8. Edward Hopper Paints His World by Robert Burleigh

This quiet and gentle picture-book biography introduces young readers to Edward Hopper, whose Iconic images color the American psyche even to this day. The illustrations, inspired by Hopper’s paintings, strike just the right note, showing us what Hopper saw that he so wanted to capture on canvas. It’s a lovely book that will inspire kids to look more closely at the world around them.

 

Find it on amazon here.

 

9. Frida Kahlo and her Animalitos by Monica Brown

This vibrant book looks at Frida Kahlo’s life in her Casa Azul, concentrating on her beloved animals and her celebration of indigenous Mexican culture. While it touches on the tragedies of her life, it focuses on the joy and support her animals brought her as she painted them into some of her most memorable canvases. A charming book for any child who loves animals and art.


Find it on amazon here.


10. Dr. Seuss’s Horse Museum by Dr.
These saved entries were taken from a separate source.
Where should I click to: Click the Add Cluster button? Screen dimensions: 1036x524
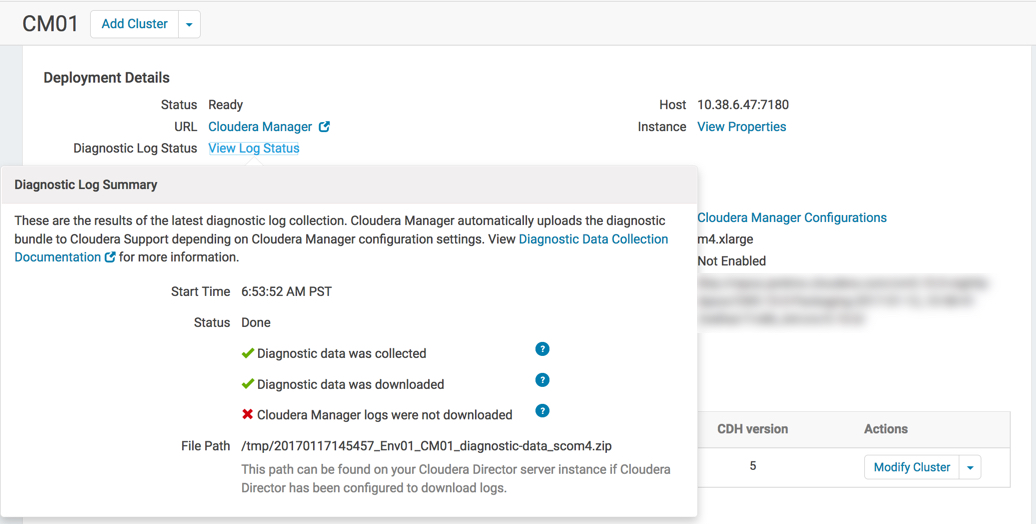click(134, 24)
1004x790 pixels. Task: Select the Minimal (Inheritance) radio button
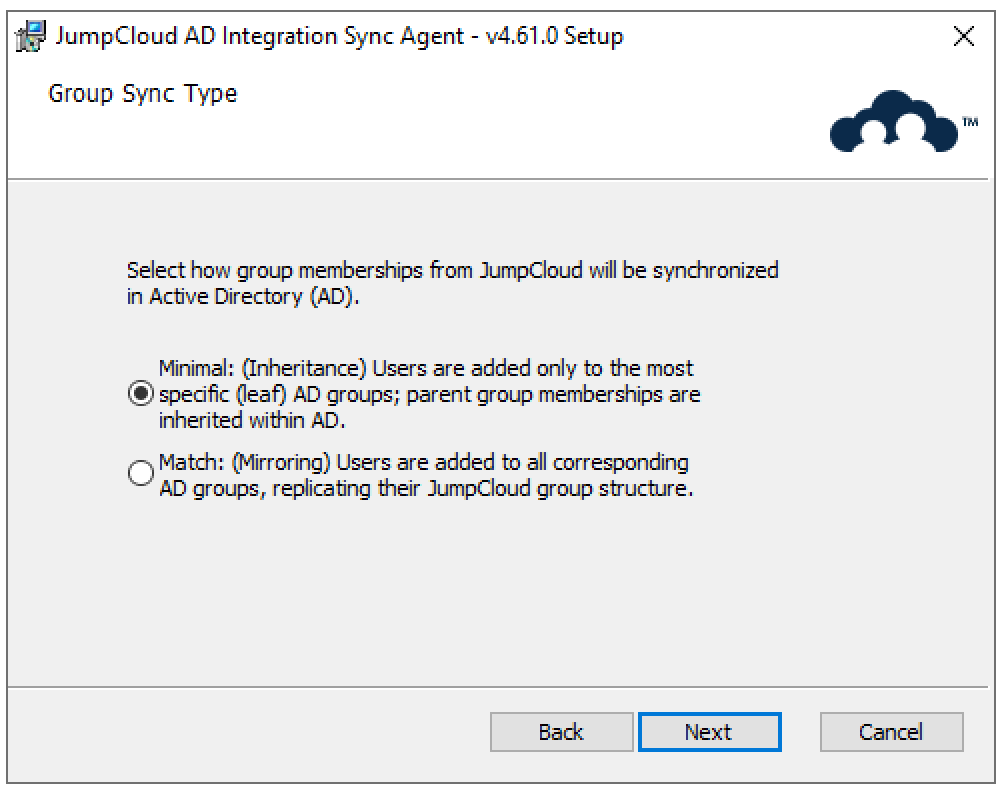tap(141, 395)
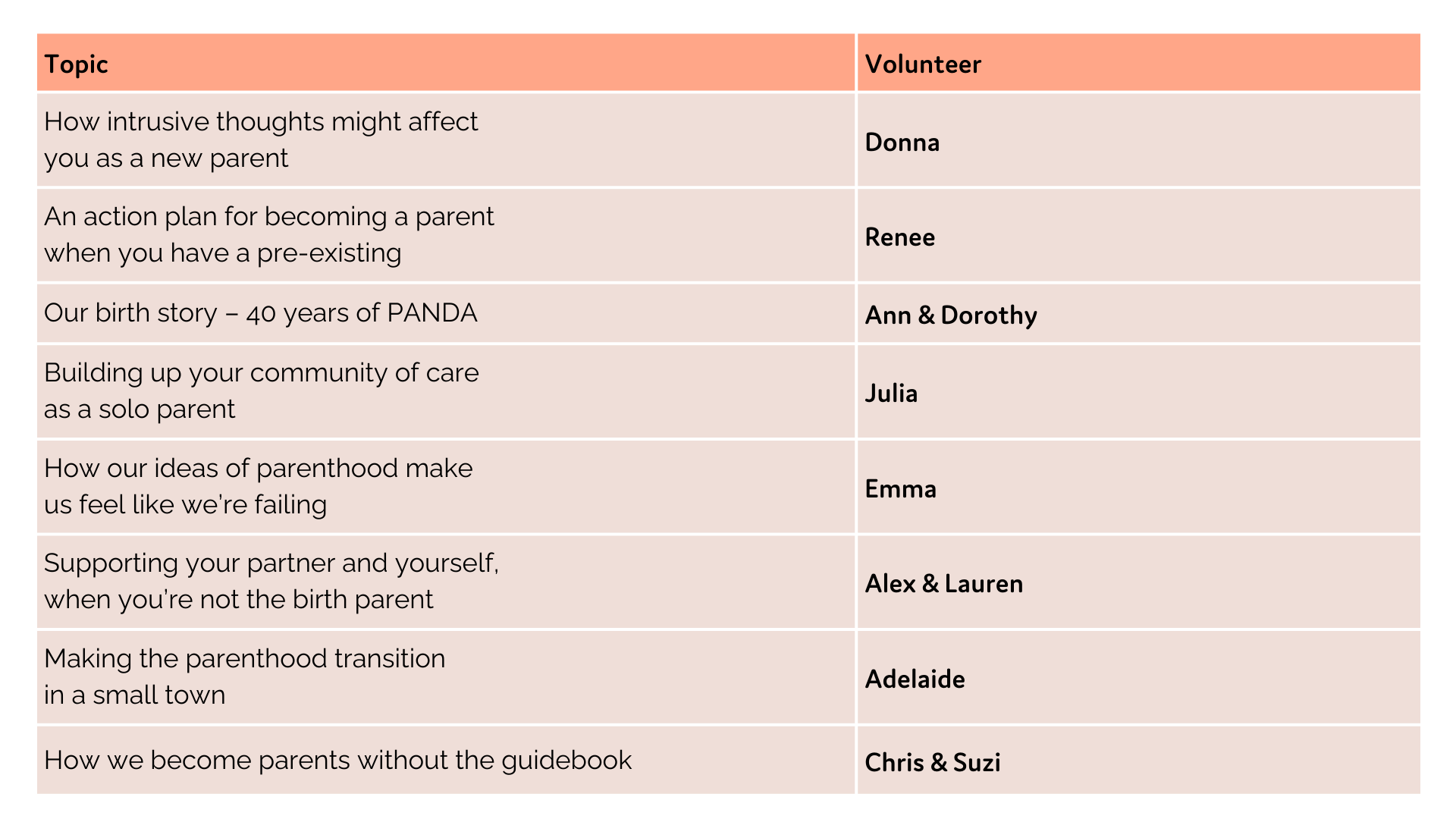Viewport: 1456px width, 819px height.
Task: Select the action plan pre-existing topic
Action: coord(446,235)
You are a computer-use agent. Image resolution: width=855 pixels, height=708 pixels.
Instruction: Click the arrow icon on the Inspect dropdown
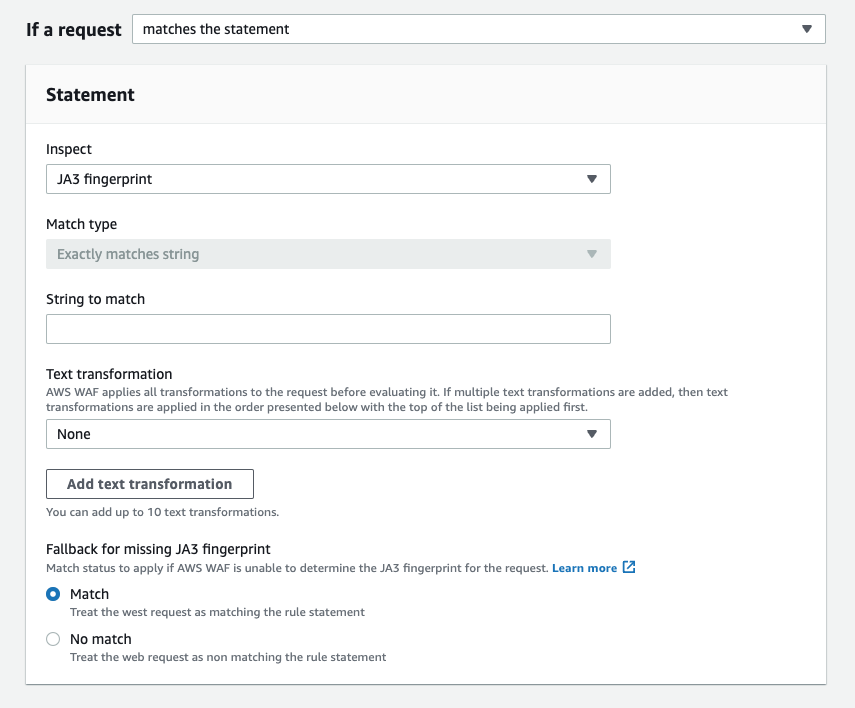[x=592, y=179]
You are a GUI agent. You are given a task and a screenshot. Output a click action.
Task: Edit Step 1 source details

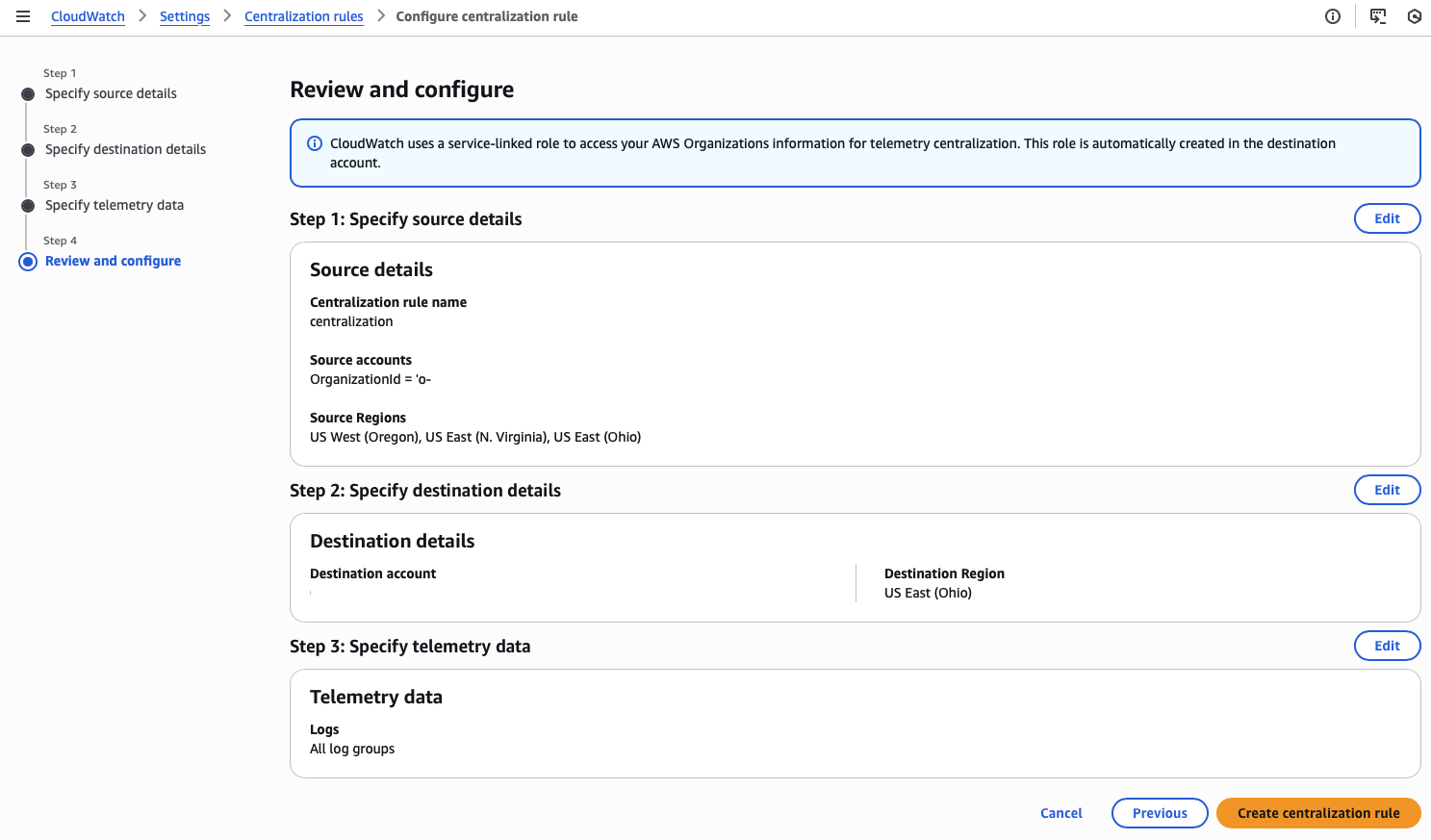1386,218
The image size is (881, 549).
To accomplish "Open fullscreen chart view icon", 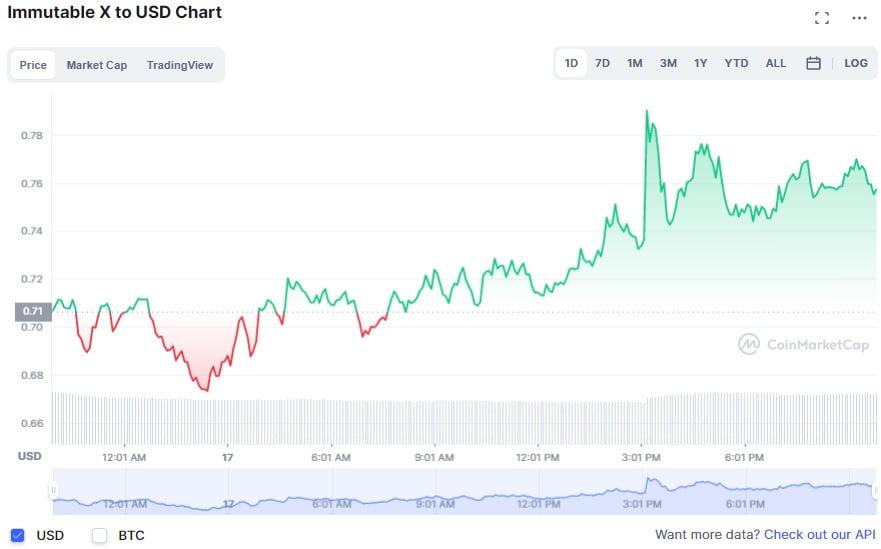I will pos(822,18).
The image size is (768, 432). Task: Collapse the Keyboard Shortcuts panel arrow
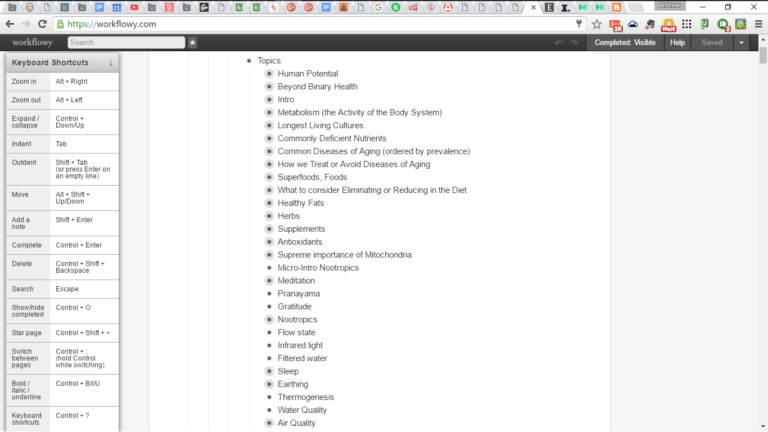(111, 63)
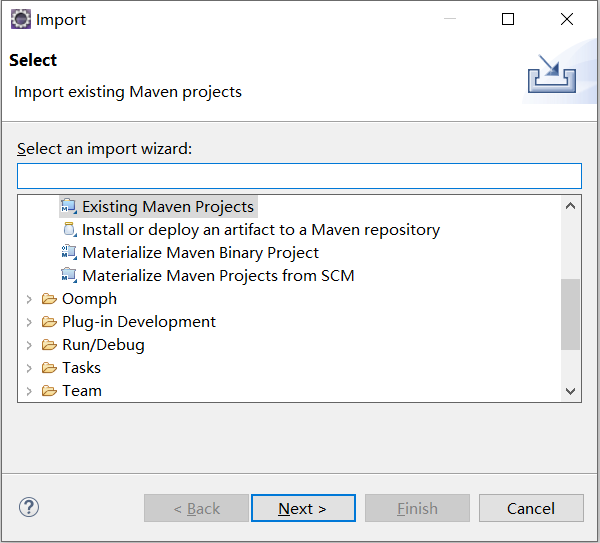Expand the Tasks category arrow

click(x=29, y=368)
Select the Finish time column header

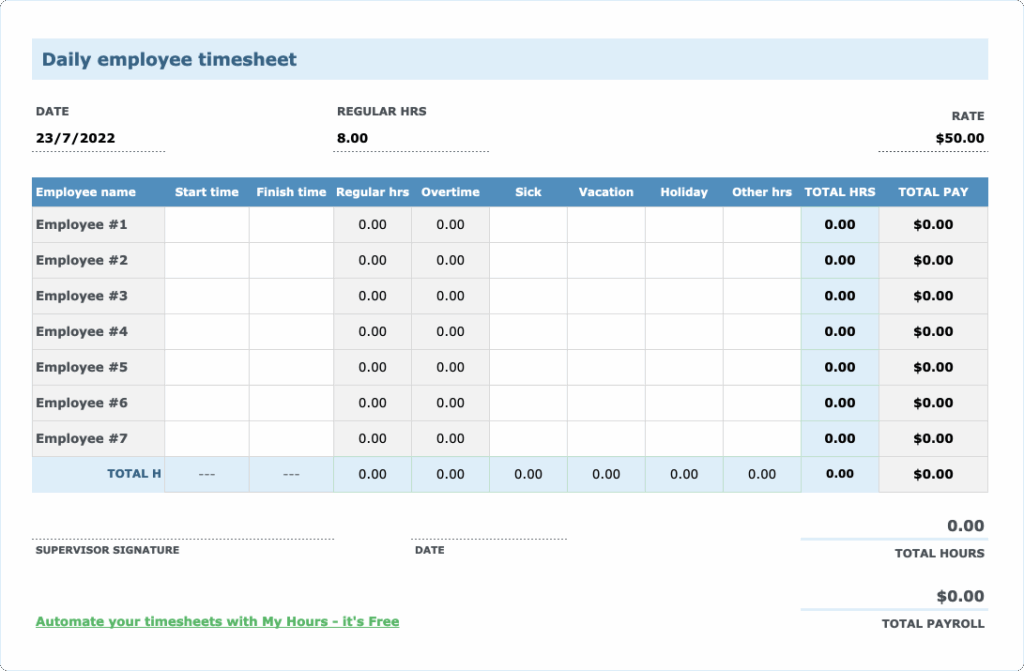[x=291, y=192]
Seuss

Published posthumously in 2019, this book follows a friendly, anarchic horse who guides you through the major movements of art history by looking at all the horses in the paintings. You’ll look at works by George Stubbs, Rosa Bonheur, Jacob Lawrence, and more! A whimsical guide with a clear focus that kids will love, it’s the sort of book that could only spring from the mind of Dr. Seuss.

 

Find it on amazon here.



By introducing art to children when they're young, it can become part of their identity, too! 

Comments (2)

Shilpa

I can't wait to check these out from the library!

ukulelequeen

I really enjoyed reading this post. It was both entertaining and amusing visually, with the book covers that you chose, and entertaining and amusing in terms of your commentary on the variety of art history books for kids. One example that you used that I particularly like was the book "Women in Art." The use of colors and line to make the characters and objects on the cover stood out to me because each woman on the cover is different and all of them have different unique talents. The way that the cover was designed shows the empowerment of women and all that women have done for art throughout history. You write that Mary Cassatt is talked about in the book. One quote of hers that I think the book is trying to display the ideas of is, "Women should be someone and not something." Overall, the cover design is a great example of the fact that art can be used in so many ways to get a point or ideas across in the most beautiful and intriguing way.